Copy exactly. Begin at the line containing "This screenshot has height=812, width=1496." and stop at the last line of the entries, omitting any pictures.

═════ Supplied data

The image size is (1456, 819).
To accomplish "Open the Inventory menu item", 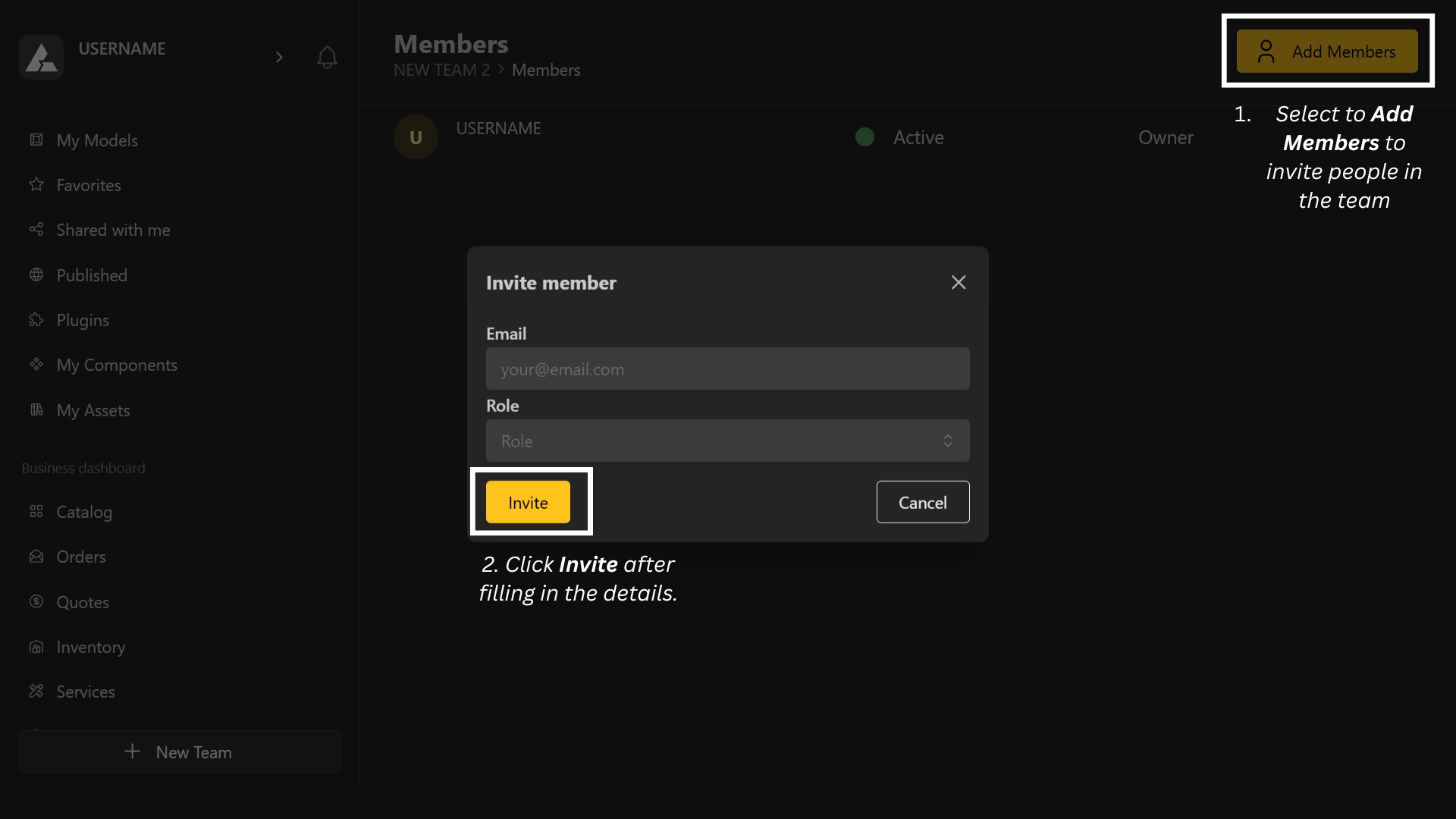I will [x=90, y=647].
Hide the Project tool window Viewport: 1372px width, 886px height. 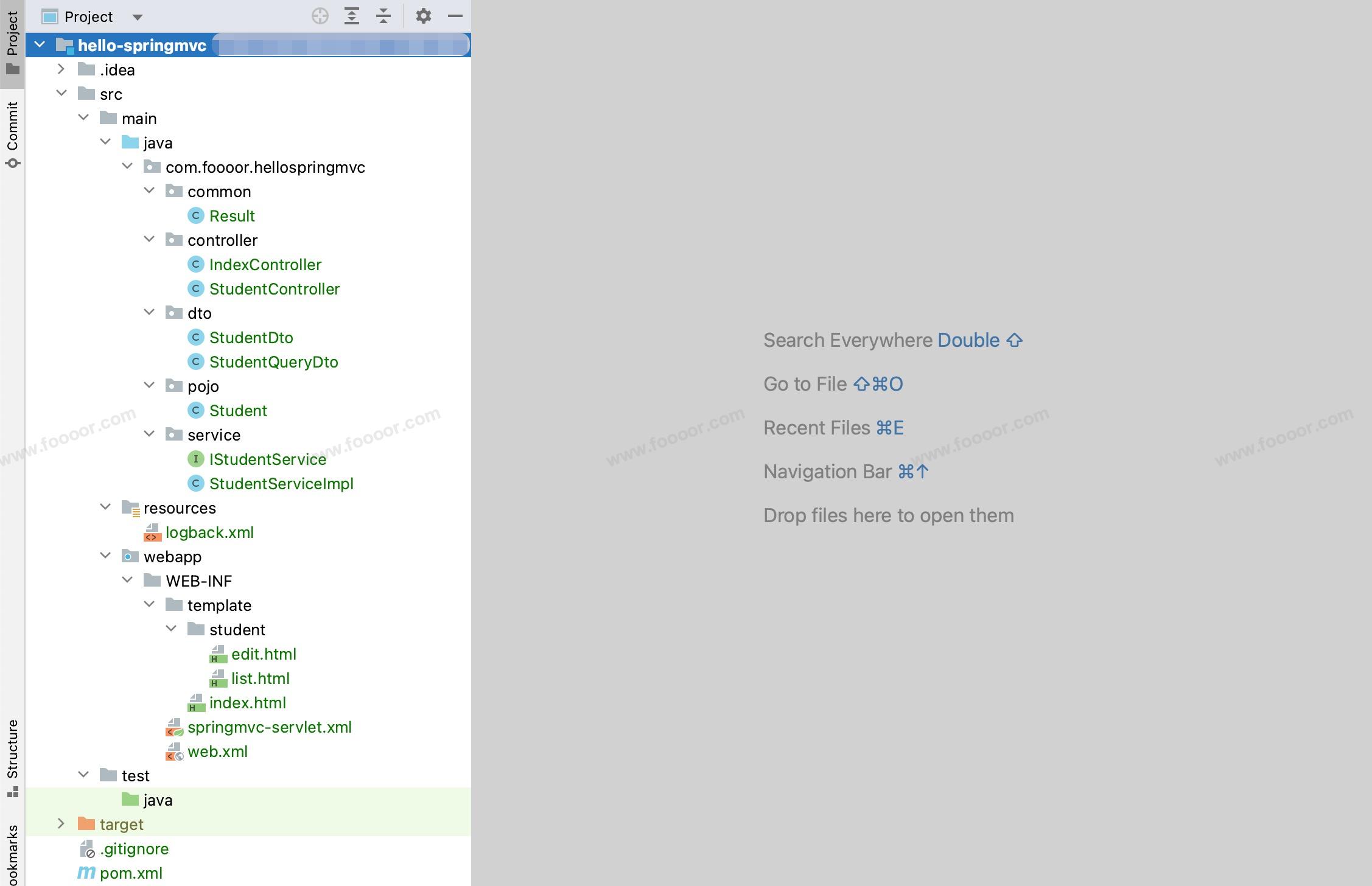click(455, 16)
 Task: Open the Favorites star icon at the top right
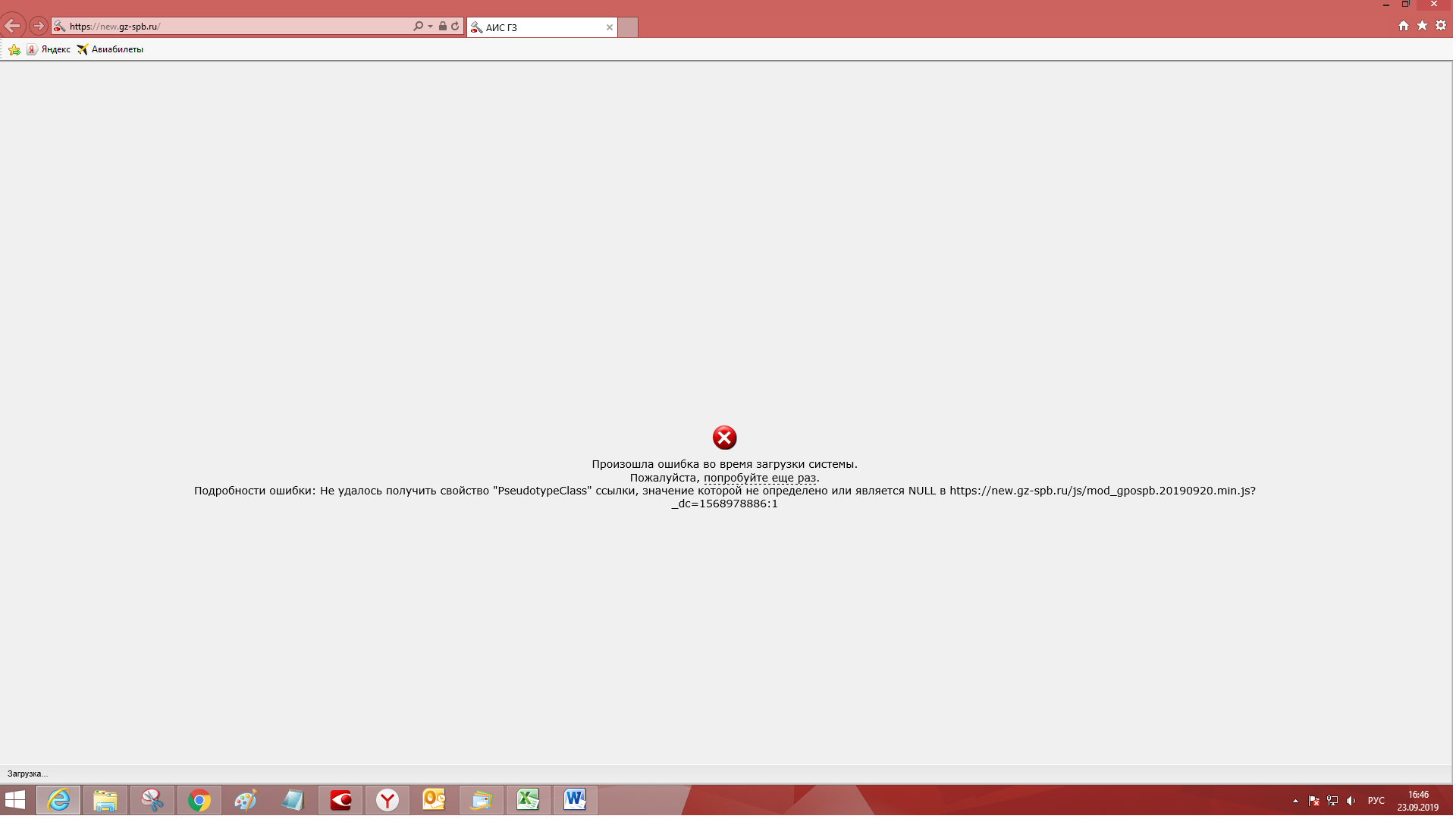click(x=1422, y=26)
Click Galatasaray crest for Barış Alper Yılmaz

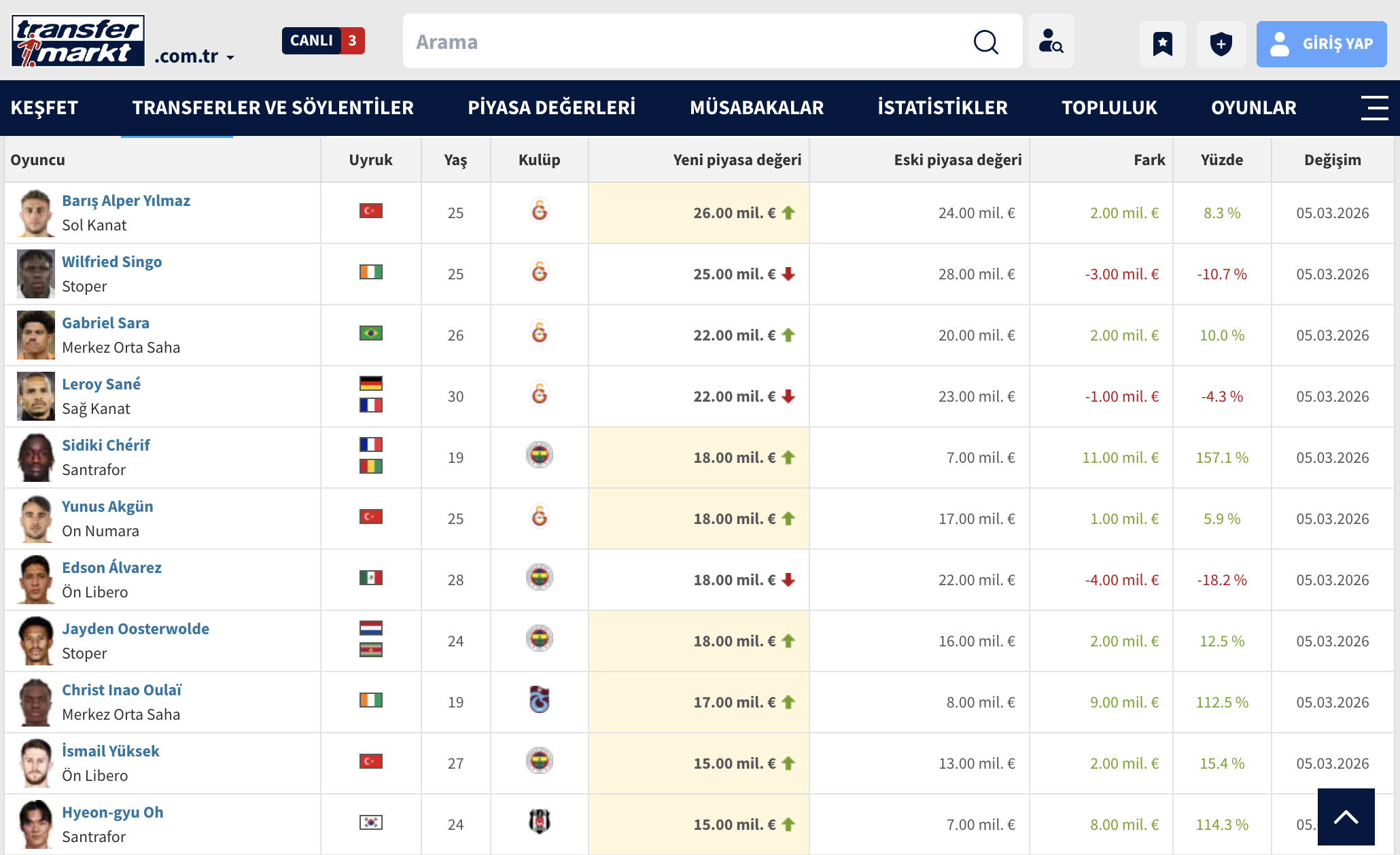coord(539,211)

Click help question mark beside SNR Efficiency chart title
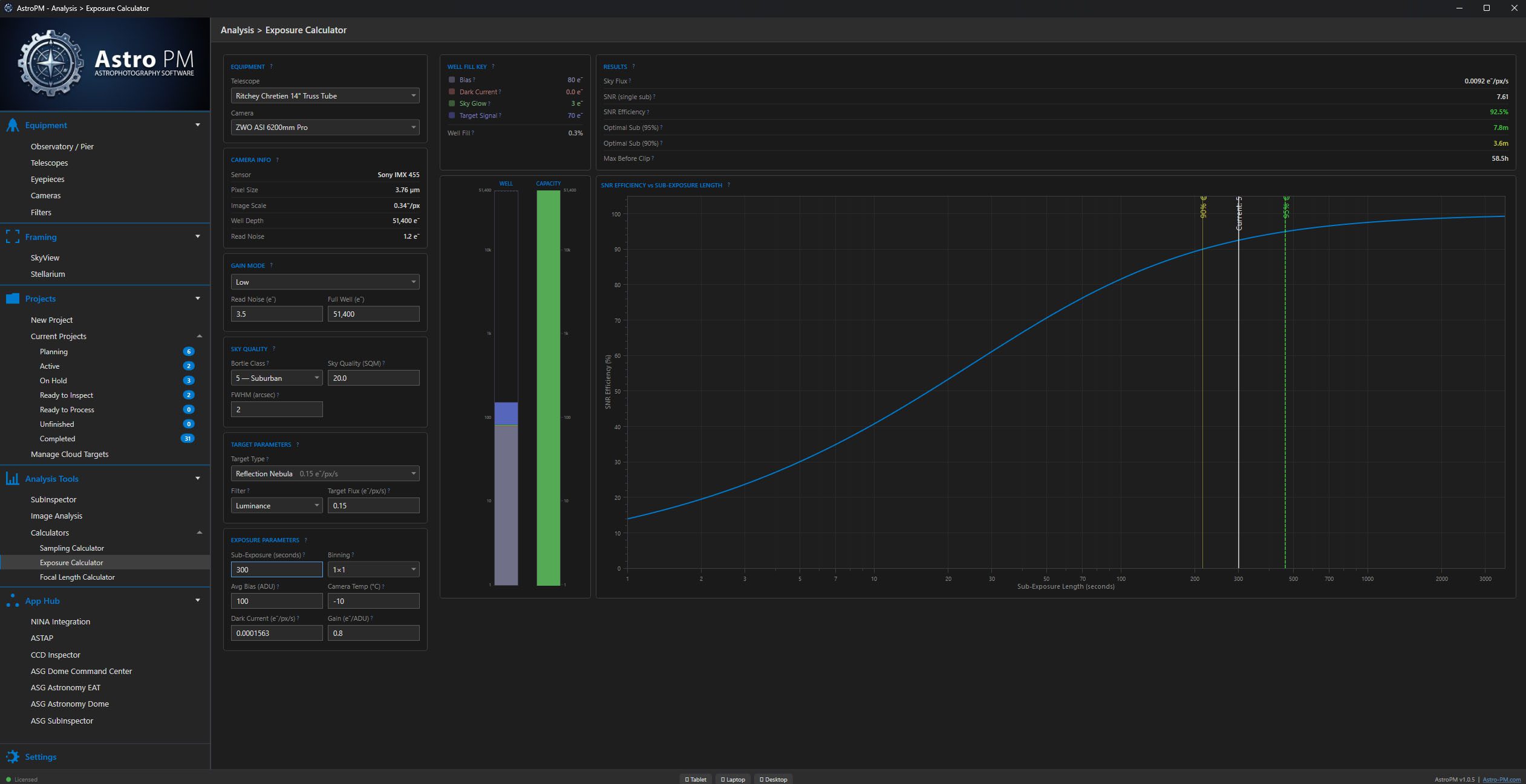pos(728,185)
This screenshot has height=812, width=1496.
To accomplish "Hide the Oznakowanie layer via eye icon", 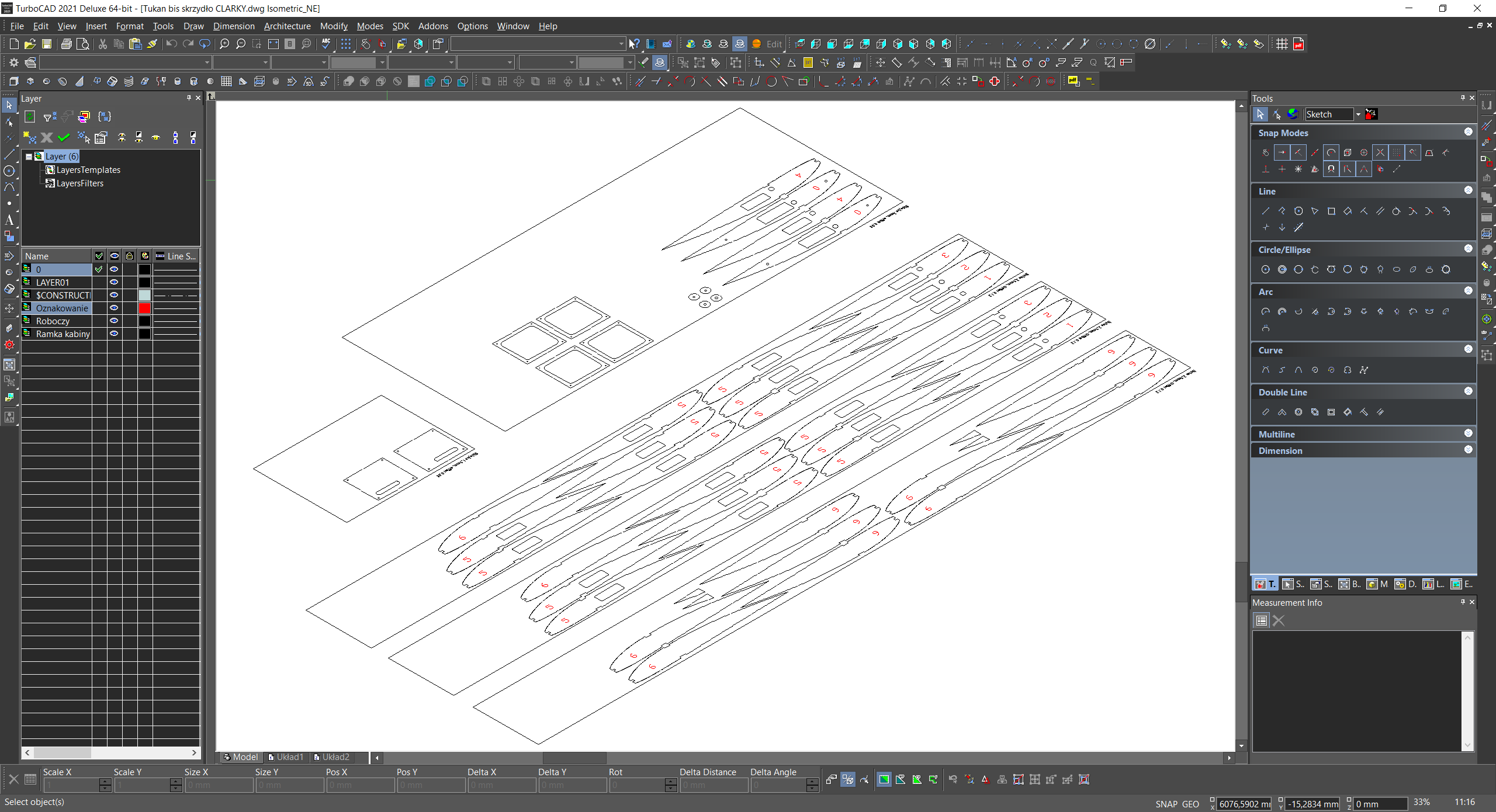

══════════

Answer to this exercise:
This screenshot has height=812, width=1496.
To accomplish "Hide the Oznakowanie layer via eye icon", 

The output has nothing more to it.